**Problem to solve**
From the listing below, tally the lines that include "computer". Return only the total.

**Information provided**

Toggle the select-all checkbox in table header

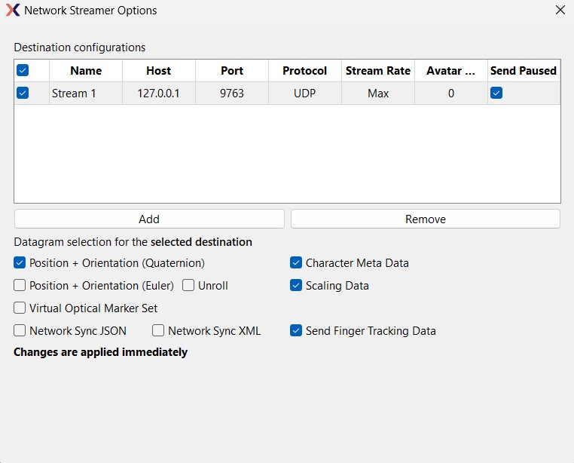[x=23, y=70]
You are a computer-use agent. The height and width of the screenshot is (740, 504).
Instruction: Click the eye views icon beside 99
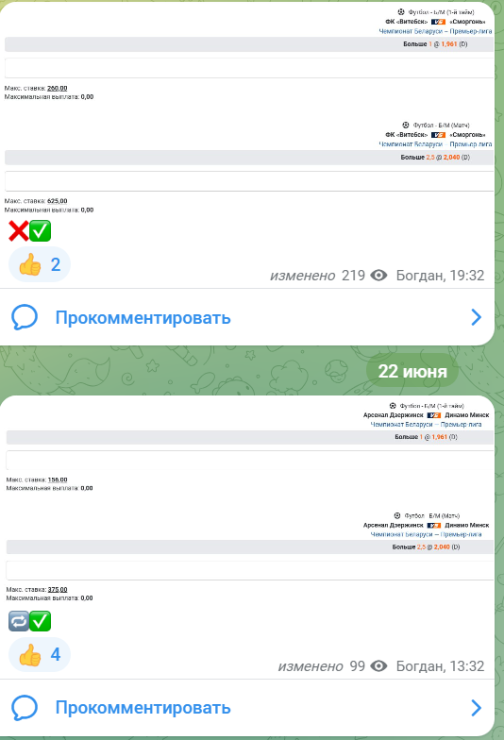tap(378, 666)
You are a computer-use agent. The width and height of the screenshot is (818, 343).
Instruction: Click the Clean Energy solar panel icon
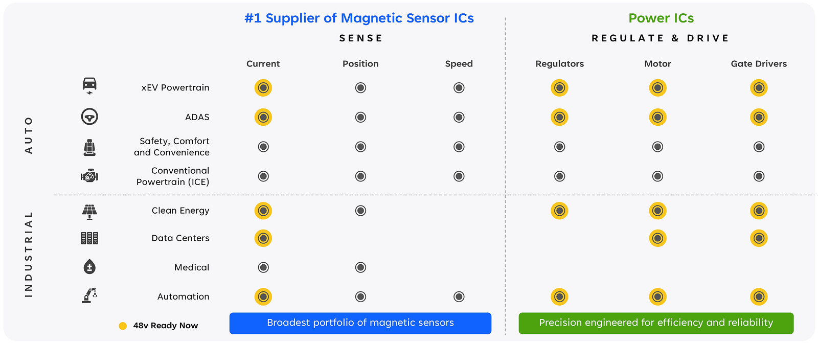click(89, 211)
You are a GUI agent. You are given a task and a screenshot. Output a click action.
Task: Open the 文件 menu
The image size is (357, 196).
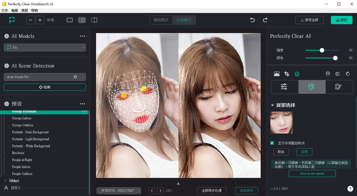click(x=4, y=11)
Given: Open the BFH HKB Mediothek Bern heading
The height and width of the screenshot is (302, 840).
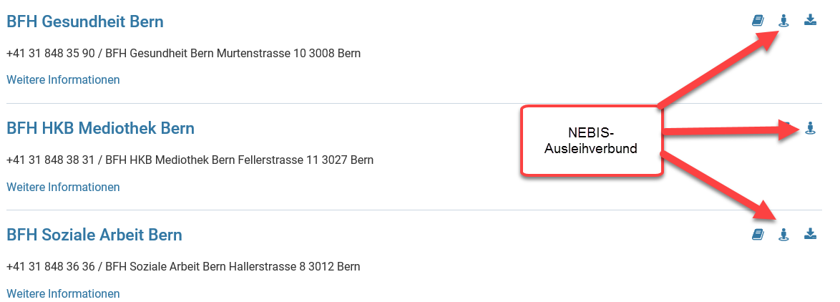Looking at the screenshot, I should click(100, 128).
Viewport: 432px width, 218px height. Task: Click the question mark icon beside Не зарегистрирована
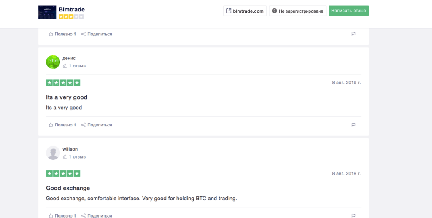coord(274,11)
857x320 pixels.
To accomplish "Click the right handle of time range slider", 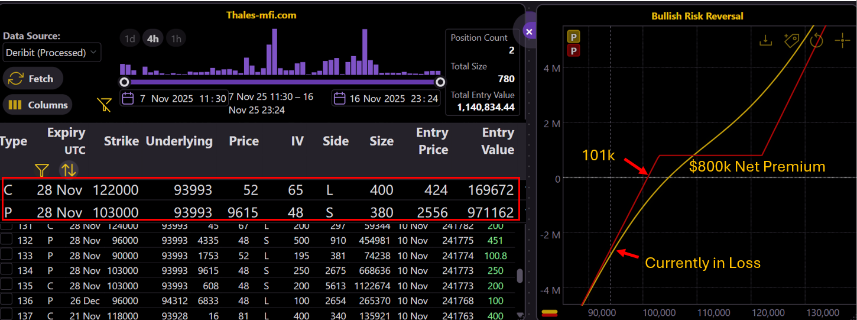I will click(440, 82).
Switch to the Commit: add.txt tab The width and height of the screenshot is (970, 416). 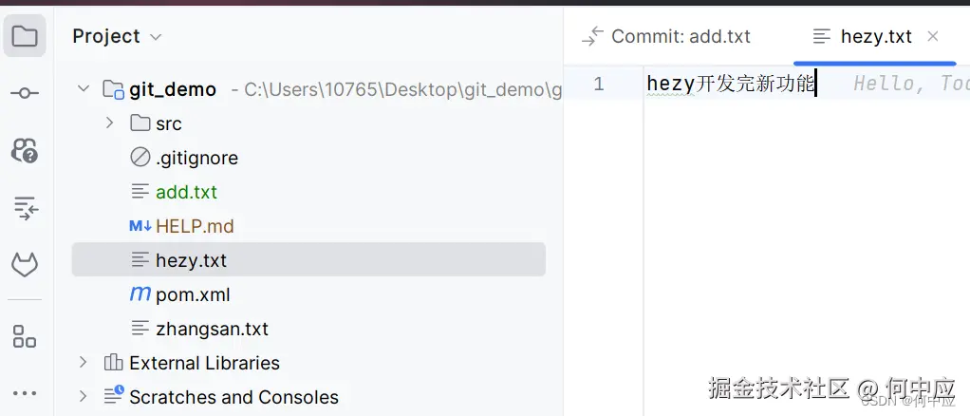[x=667, y=36]
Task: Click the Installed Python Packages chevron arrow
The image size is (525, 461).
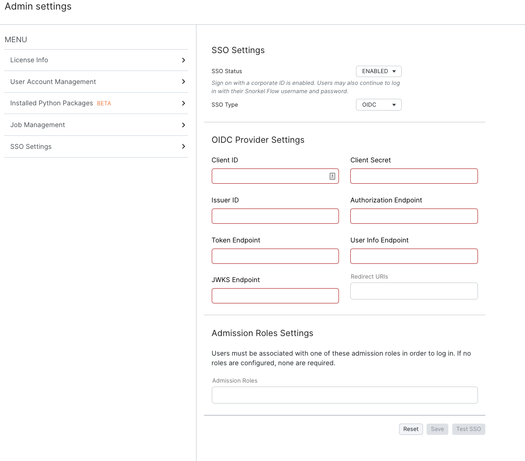Action: pyautogui.click(x=183, y=103)
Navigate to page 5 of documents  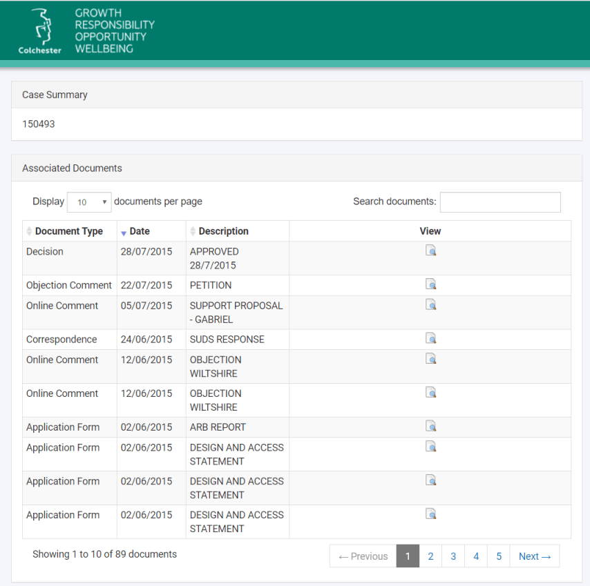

**Your response**
2